**Work order**
Without the images, write out all of the following entries exactly.

**Recorded data**
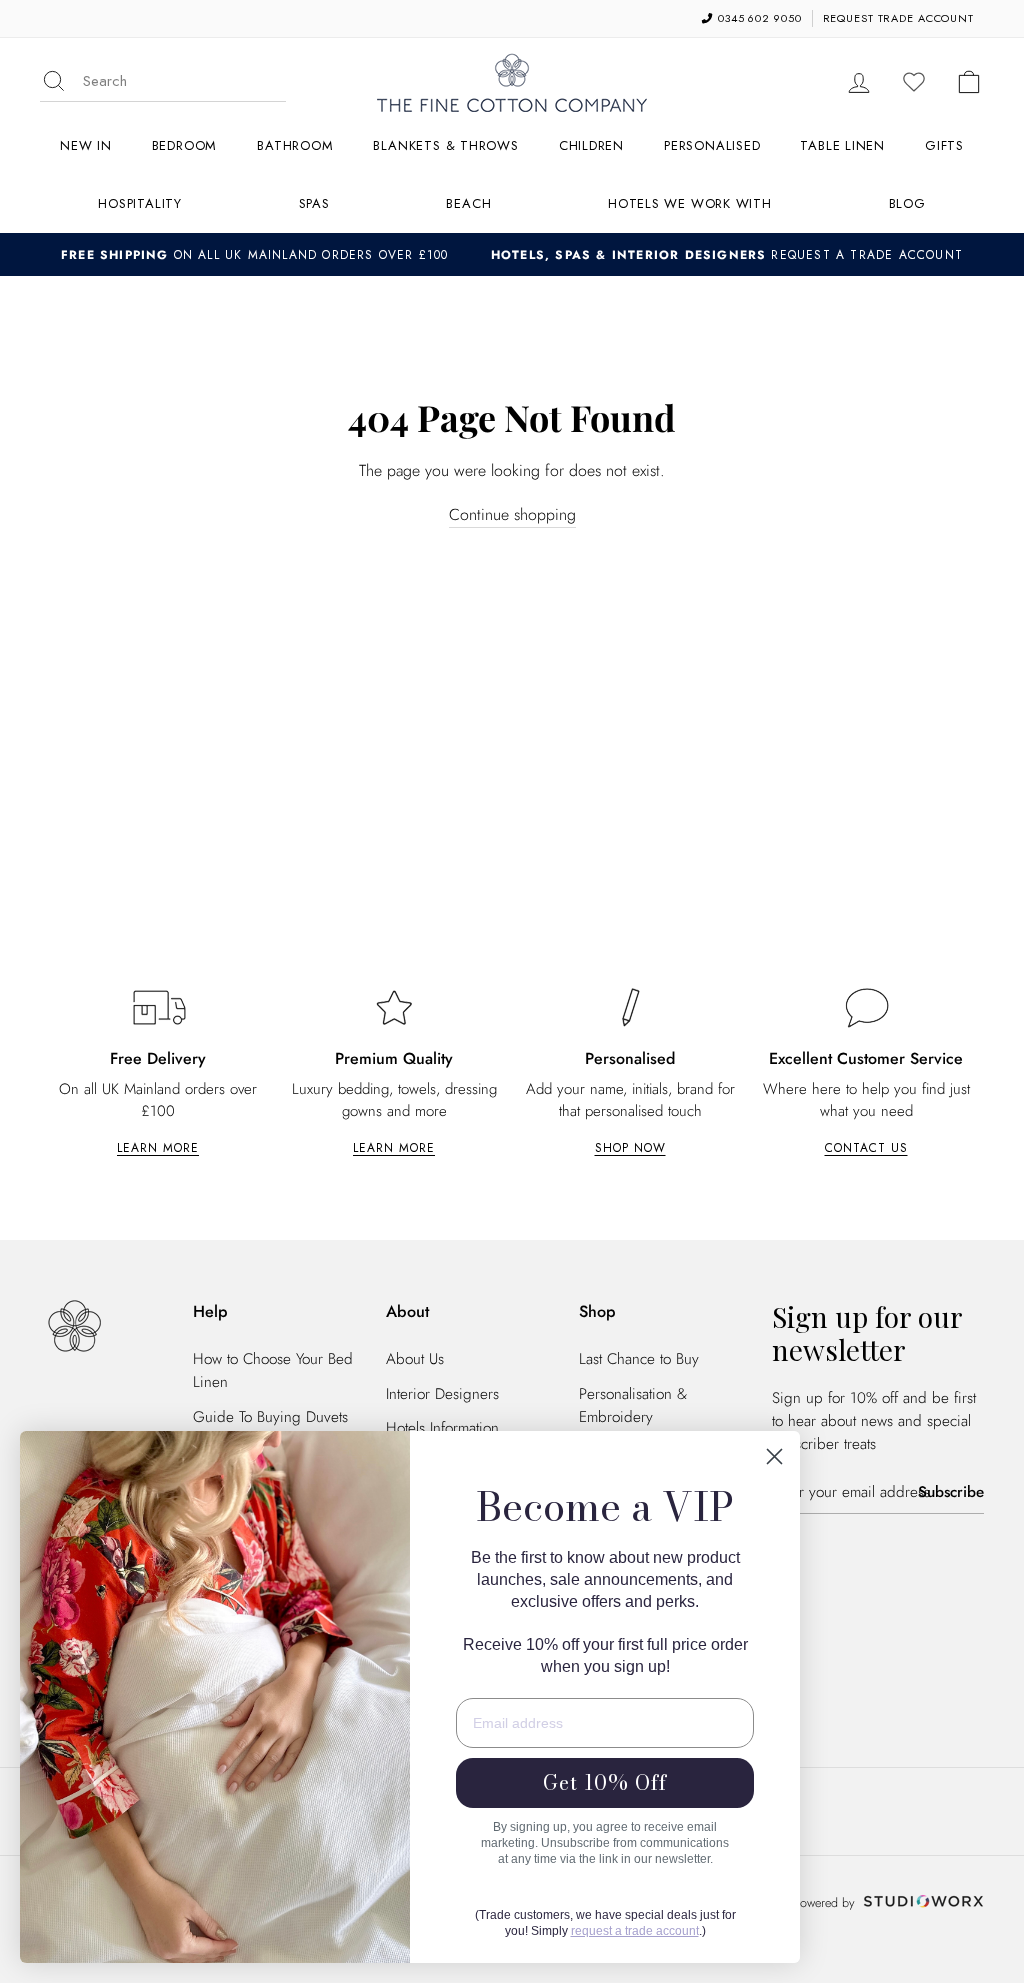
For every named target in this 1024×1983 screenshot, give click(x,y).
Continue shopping (512, 514)
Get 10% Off (605, 1782)
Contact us (866, 1148)
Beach (468, 203)
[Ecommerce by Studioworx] (921, 1903)
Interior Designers (442, 1394)
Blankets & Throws (445, 145)
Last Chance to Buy (639, 1359)
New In (86, 145)
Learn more (158, 1148)
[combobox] (184, 81)
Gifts (944, 145)
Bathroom (295, 145)
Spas (314, 203)
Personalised (712, 145)
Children (591, 145)
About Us (415, 1359)
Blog (907, 203)
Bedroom (184, 145)
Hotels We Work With (690, 203)
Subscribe (951, 1492)
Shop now (630, 1148)
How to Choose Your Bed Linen (273, 1370)
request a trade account (635, 1931)
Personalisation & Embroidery (633, 1405)
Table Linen (842, 145)
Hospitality (140, 203)
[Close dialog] (774, 1456)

**Answer space**
For every named target in this 1024×1983 screenshot, give click(x,y).
Continue shopping (512, 514)
Get 10% Off (605, 1782)
Contact us (866, 1148)
Beach (468, 203)
[Ecommerce by Studioworx] (921, 1903)
Interior Designers (442, 1394)
Blankets & Throws (445, 145)
Last Chance to Buy (639, 1359)
New In (86, 145)
Learn more (158, 1148)
[combobox] (184, 81)
Gifts (944, 145)
Bathroom (295, 145)
Spas (314, 203)
Personalised (712, 145)
Children (591, 145)
About Us (415, 1359)
Blog (907, 203)
Bedroom (184, 145)
Hotels We Work With (690, 203)
Subscribe (951, 1492)
Shop now (630, 1148)
How to Choose Your Bed Linen (273, 1370)
request a trade account (635, 1931)
Personalisation & Embroidery (633, 1405)
Table Linen (842, 145)
Hospitality (140, 203)
[Close dialog] (774, 1456)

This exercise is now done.